**Records for processing**:

— START —

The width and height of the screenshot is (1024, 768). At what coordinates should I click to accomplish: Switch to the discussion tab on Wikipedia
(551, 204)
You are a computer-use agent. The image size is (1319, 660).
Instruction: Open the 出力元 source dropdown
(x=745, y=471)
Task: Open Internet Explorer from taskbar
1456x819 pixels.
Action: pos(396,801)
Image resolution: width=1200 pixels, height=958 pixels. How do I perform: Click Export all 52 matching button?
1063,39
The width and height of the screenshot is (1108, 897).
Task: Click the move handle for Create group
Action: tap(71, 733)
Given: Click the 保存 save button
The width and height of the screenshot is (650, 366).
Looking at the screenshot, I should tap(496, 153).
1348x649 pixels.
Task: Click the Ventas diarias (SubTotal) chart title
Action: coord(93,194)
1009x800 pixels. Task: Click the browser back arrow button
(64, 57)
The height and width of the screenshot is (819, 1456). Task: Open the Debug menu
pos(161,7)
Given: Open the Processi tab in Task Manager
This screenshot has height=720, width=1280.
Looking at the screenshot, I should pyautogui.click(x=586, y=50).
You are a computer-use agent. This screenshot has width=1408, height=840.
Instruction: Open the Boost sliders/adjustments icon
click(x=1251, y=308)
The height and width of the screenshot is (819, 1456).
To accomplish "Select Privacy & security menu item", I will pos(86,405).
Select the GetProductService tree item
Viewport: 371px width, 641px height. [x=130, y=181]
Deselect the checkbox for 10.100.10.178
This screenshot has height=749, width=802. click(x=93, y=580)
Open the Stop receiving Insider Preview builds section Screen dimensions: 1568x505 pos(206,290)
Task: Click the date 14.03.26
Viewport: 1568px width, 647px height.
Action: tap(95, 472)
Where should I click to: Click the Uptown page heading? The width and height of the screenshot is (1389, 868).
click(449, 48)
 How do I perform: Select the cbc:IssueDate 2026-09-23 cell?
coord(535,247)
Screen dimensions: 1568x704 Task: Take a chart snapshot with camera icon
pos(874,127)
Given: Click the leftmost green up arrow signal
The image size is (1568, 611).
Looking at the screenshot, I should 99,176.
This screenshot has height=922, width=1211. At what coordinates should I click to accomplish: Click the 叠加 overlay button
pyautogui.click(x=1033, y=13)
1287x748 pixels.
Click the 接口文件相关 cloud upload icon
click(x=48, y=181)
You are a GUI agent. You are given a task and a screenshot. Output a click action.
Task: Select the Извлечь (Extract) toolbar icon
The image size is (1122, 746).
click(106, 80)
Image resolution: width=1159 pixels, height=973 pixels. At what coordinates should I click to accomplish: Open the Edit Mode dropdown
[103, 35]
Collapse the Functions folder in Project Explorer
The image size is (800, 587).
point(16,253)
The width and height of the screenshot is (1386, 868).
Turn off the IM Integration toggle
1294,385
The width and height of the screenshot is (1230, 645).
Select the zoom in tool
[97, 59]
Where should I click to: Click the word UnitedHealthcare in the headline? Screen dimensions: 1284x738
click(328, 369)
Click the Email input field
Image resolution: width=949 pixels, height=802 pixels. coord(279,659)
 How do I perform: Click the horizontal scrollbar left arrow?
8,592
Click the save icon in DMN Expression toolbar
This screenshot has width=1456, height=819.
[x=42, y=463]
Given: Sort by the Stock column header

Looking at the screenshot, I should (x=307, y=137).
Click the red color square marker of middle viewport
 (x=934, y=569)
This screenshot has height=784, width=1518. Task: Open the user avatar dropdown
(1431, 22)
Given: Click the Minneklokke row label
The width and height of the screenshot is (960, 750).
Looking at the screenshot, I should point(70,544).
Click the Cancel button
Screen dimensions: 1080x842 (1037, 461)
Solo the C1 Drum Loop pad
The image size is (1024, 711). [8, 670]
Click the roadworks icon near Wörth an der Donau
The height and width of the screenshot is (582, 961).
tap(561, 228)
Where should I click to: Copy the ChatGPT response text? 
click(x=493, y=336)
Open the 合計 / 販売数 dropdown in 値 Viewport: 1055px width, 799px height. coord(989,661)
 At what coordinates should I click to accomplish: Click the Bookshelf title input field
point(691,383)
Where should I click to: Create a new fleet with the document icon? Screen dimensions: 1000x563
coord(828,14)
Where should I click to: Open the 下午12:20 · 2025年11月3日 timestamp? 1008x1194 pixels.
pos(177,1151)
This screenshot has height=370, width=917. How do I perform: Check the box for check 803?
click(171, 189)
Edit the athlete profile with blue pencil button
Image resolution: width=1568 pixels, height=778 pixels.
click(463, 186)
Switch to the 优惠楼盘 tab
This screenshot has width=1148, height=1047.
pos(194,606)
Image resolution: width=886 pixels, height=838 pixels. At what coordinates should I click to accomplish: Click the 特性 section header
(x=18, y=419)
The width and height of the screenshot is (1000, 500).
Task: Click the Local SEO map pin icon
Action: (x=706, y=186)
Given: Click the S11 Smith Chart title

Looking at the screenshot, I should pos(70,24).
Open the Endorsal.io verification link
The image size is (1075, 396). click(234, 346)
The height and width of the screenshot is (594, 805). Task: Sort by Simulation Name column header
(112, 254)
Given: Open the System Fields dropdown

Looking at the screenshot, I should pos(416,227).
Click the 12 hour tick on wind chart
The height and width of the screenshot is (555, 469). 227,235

— END —

**What is asked**: How many lines in the records above contain the string "icon", with case counting? Reply with the number only.

**Task output**: 8